Spoiler alert: both of Ubisoft’s excellent Rayman reboot platformers are going to make it onto this list. Rayman Origins is the purer of the two; it’s a simple, straightforward 2D platformer with a gorgeous art style and plenty of secrets to find. Playing the game alongside another player elevates the experience significantly, and the game supports up to four players in split-screen, which is nice.
Street Fighter IV
Street Fighter IV is not the fourth Street Fighter game, but if you see that numeral as more of a statement of definition rather than a strict order, then it makes sense. This truly feels like an evolution of the core Street Fighter concept; it’s a colourful, well-animated trip through some of fighting gaming’s most iconic characters, and it’s either endlessly deep or relentlessly accessible depending on what you want from it.

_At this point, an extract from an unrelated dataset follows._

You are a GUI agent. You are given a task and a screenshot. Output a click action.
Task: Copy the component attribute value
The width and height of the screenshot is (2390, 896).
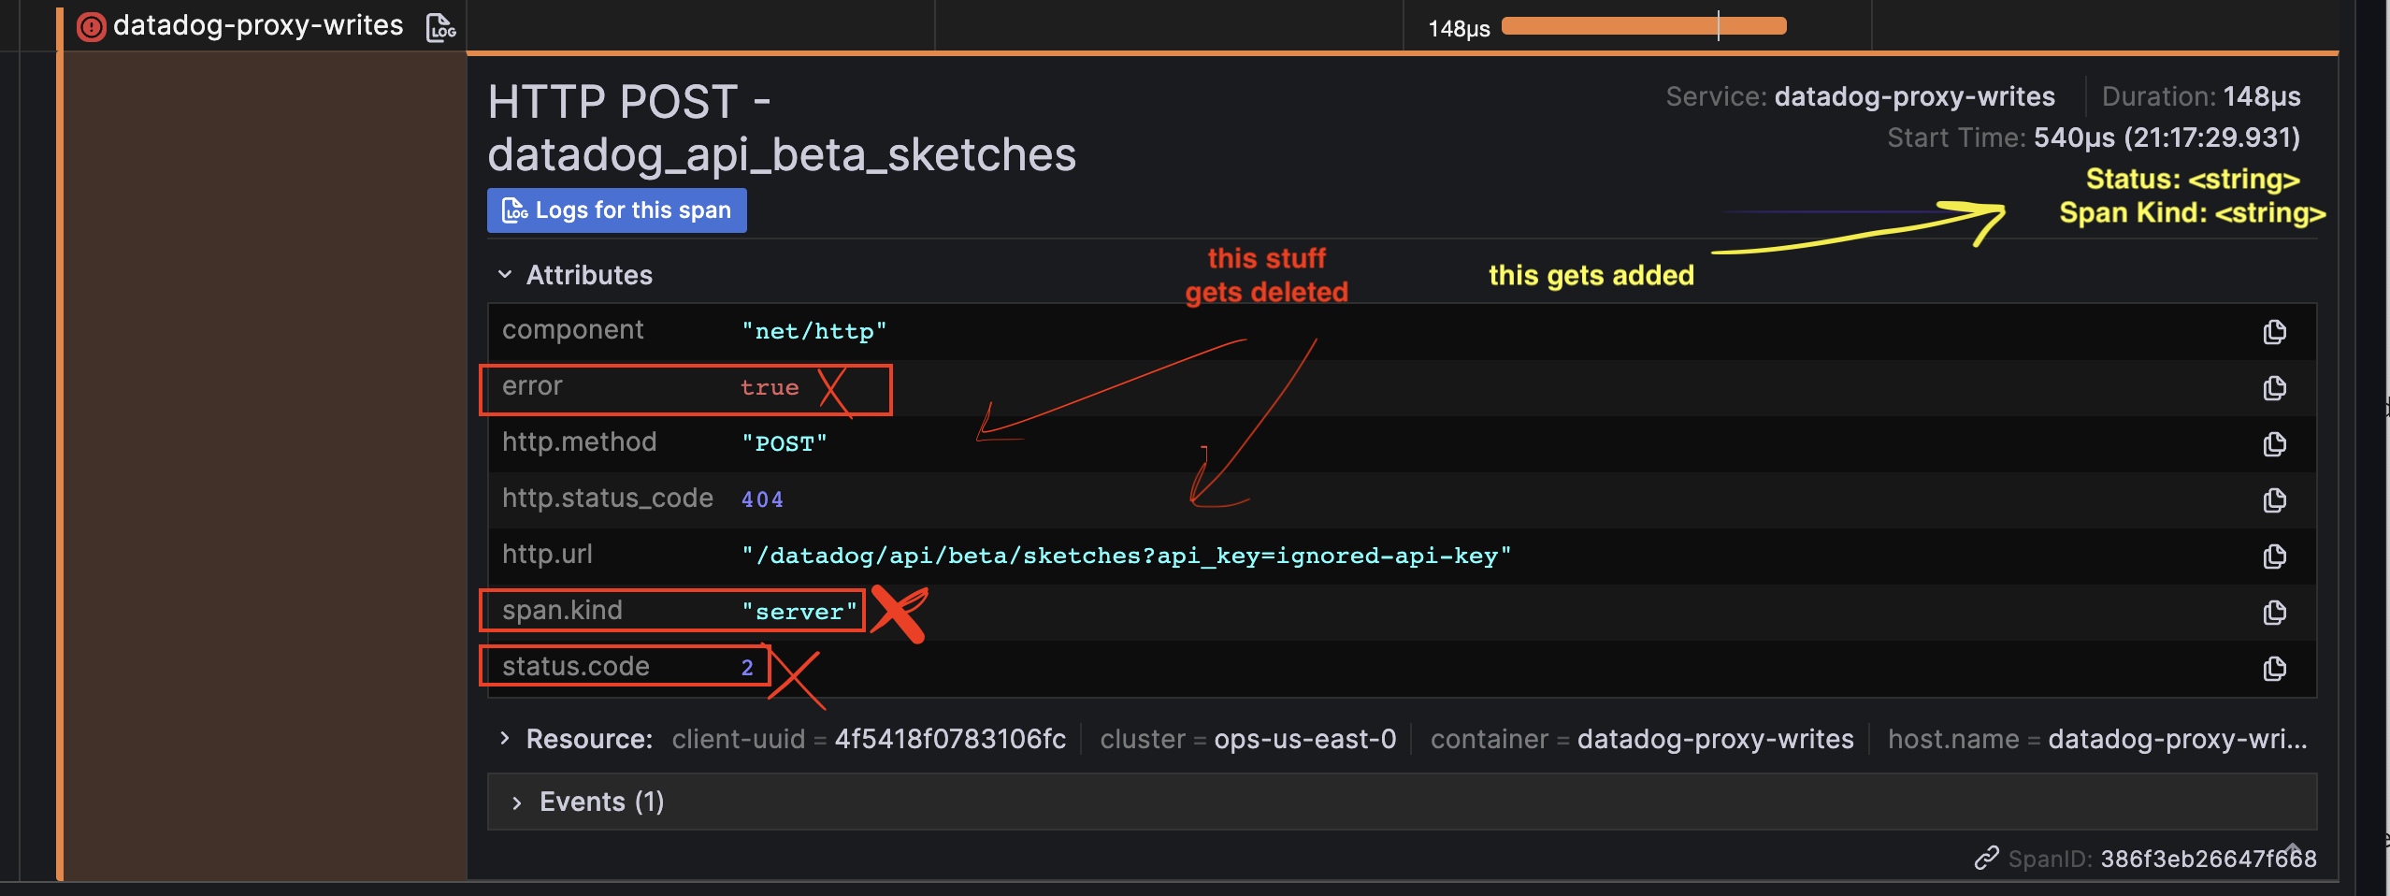pos(2274,332)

We told you both Rayman reboot games would end up here. Rayman Legends expands on its predecessor, adding in elements like musical stages, more environments, and even more secrets to find. Fundamentally, though, it’s the same sharp, responsive platformer as its forebear, so if you liked Origins and want to experience more of the same, here’s where you should apply.
Spelunky wasn’t the original roguelike, but it’s one of the most well-known, and for good reason. Derek Yu’s 2008 platformer was released on PS3 in 2013, giving players the world over the chance to experience its difficult delights for themselves. Bringing along another player for Spelunky’s brutal gauntlets almost feels mandatory; it challenges you to the point of hair-tearing frustration, so having someone to watch your back is a must.
Sonic & All-Stars Racing Transformed
We know; we’re as surprised as you are. Sonic & All-Stars Racing Transformed is a surprisingly excellent kart racer that features Sonic, his pals, and many other characters from great Sega franchises (including forgotten gems like Skies of Arcadia). The levels are well-crafted and feature lots of unexpected twists and turns, and the single-player mode is surprisingly robust as well, although the multiplayer is likely where you’ll get your money’s worth.
Resident Evil 5
Last but not least, we have Resident Evil 5, which, for many, is the point at which the series jumps the shark. As far as we’re concerned, Resident Evil 5 still offers a bloody good time, especially for fans of Resi 4’s action horror approach. It’s not particularly scary, but its co-op mode is highly enjoyable; it removes the biggest problem with the single-player, which is the partner AI, and allows you both to experience the high-camp, high-octane thrills of the story together.